We all blather on and on about community.  And that’s all that happens with it.  Its just a load of talk with no concerted, lasting effort behind it.  I’m just as guilty as anyone else in this regard, so its not like I am singling any one individual or group with my statement.  My own finger is pointing back at myself here too.  We’ve talked a lot about getting together as a community – supporting one another – coming together in both ritual and deed.  We’ve got the ritual aspect down pat.  Throughout the year, there are open circles and rituals, where the public at-large is invited in.  At one time, here in the DFW area, the Pagan community had the social aspect down fairly well too.  There was a public place to gather, but over time, it seemed that the support of the location continued to fall to the same people – over and over.  There were folks who also provided assistance, but they were few and far between.  Folks started letting personalities and politics cloud the idea and lead the discussion.

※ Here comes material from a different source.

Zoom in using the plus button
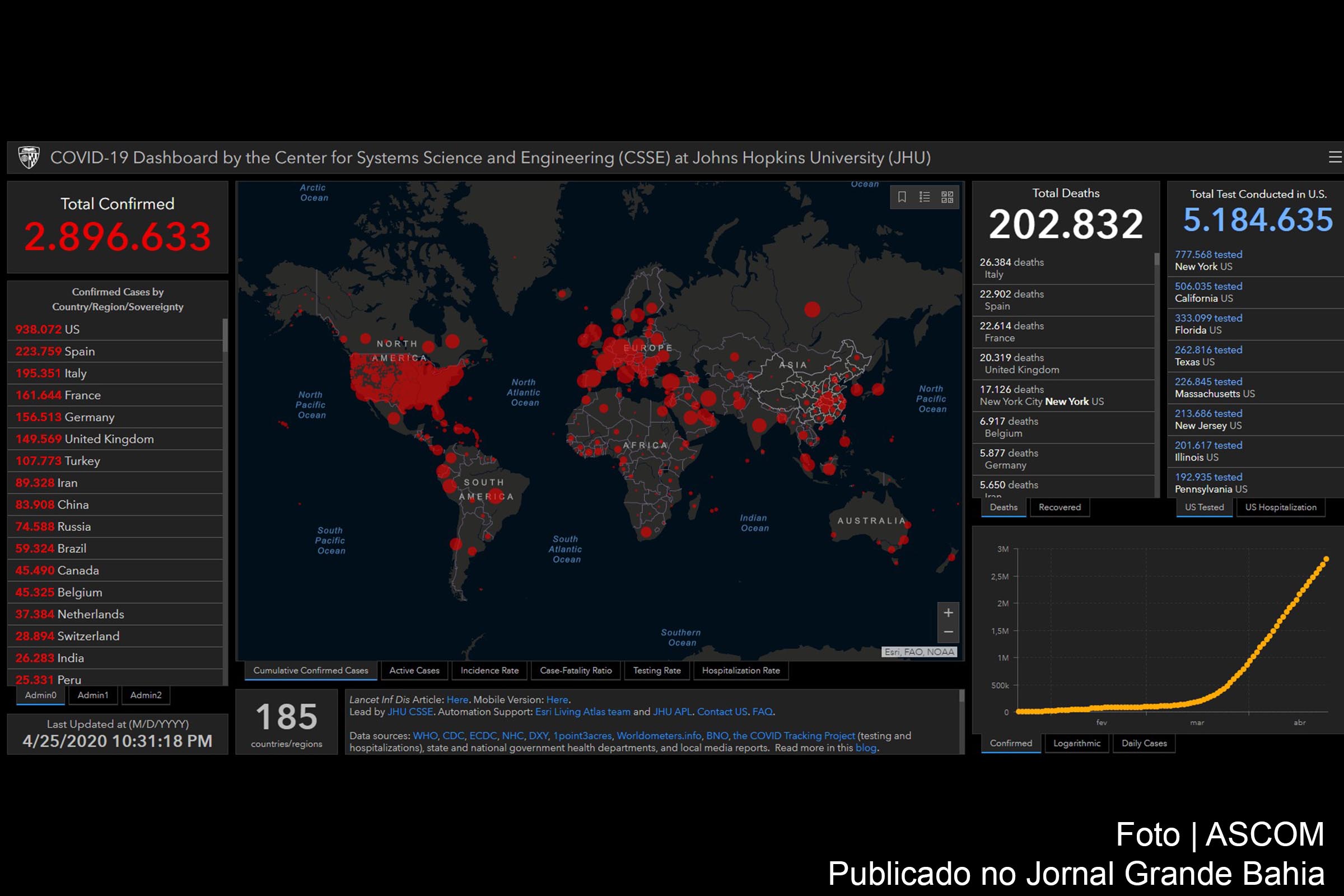The height and width of the screenshot is (896, 1344). [948, 613]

Seemingly, we’ve let the focus shift from helping one another — being there for more than just food, clothing and monies (when absolutely necessary) — being there when someone just needs someone to talk with — and not just about their problems, but to just TALK.  Being someone of a like-mind who can just be there to spend some idle chatter and a few minutes out of the day…until you’ve been in that spot, you have no idea how much that small gesture can mean.  When people hear the word “support” they think of the clothes, materials, and food that they can provide — but what about the time? Not just the time standing on a soup-line helping serve food to the needy, time spent in the kitchens preparing the food or washing the dishes.  How about the time spent just sitting and listening to someone?  REALLY listening to them?  Providing them your undivided attention for a short period of time…that makes more difference than you really know.

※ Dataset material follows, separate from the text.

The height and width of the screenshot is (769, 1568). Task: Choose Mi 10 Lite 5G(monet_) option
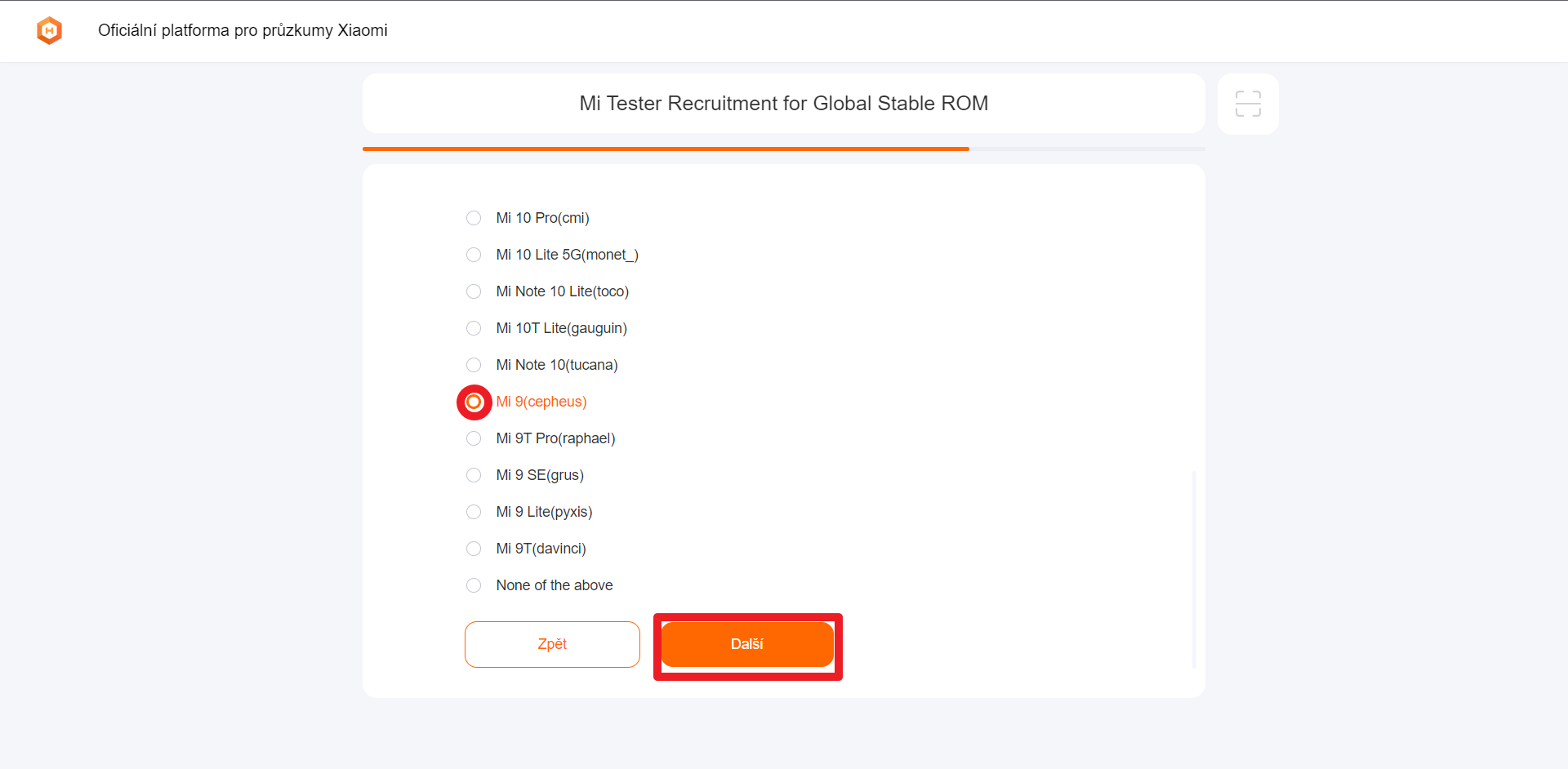(474, 255)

In the end, terms like 99%, 1%, Pagan, Christian, Wiccan, Conservative, Liberal, etc etc.  These are just labels.  Just descriptives that don’t tell the full story of the individual.  Once applied, the stereotypical definition attached to those terms is applied to the individual — even when the definition misses the mark.  That’s the true sadness of watching the entire OWS protests.  Everyone is caught up in the process of finding quick-stick definitions to apply to everyone else.  No one is listening.  No one is hearing what the real angst is within all of this.  And sadly, that message was washed away a long time ago.  I’ll say it again, we have an opportunity here to come together as a much larger community…helping one another in ways that are already in place, and by doing the one thing that was never going to be accomplished in the first place with the OWS movement:  listening.